Stored data
::::::::::

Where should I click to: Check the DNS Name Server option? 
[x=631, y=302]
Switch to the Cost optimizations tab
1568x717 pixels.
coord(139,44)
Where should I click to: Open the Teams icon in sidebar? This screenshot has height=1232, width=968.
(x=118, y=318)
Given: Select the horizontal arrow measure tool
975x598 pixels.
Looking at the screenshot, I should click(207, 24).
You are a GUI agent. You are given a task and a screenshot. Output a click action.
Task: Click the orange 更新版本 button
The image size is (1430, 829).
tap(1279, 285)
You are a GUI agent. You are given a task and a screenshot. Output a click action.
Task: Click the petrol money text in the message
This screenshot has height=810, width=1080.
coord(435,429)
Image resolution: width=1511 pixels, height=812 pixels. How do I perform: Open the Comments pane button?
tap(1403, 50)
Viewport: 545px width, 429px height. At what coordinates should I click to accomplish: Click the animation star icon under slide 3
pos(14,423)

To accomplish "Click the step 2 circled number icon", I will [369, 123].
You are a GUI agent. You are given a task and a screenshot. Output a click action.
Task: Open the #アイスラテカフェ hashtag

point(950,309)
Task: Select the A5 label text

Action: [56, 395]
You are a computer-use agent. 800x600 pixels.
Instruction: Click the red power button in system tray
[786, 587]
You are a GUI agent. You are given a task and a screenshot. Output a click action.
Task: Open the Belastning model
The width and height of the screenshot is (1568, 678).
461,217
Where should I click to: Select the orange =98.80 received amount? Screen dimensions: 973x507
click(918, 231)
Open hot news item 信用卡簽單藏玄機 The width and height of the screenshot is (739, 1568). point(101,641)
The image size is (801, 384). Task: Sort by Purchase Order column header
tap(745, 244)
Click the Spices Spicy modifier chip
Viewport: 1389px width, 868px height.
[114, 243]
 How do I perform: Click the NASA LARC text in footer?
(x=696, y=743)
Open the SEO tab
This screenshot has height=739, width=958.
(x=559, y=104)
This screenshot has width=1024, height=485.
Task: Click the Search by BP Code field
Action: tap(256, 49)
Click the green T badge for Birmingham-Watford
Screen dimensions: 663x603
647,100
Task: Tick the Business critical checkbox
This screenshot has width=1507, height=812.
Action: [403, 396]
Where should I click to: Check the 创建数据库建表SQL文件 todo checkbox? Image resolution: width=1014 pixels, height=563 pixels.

::::::::::

> Instructions for the task
Could you write out, exactly as they stand, only the lines above that begin at the line with "Open hot news" and stop after the line with "Task: Tick the Business critical checkbox"?

> Solution for this exercise
Open hot news item 信用卡簽單藏玄機 The width and height of the screenshot is (739, 1568). point(101,641)
The image size is (801, 384). Task: Sort by Purchase Order column header
tap(745, 244)
Click the Spices Spicy modifier chip
Viewport: 1389px width, 868px height.
[114, 243]
 How do I perform: Click the NASA LARC text in footer?
(x=696, y=743)
Open the SEO tab
This screenshot has height=739, width=958.
(x=559, y=104)
This screenshot has width=1024, height=485.
Task: Click the Search by BP Code field
Action: tap(256, 49)
Click the green T badge for Birmingham-Watford
Screen dimensions: 663x603
647,100
Task: Tick the Business critical checkbox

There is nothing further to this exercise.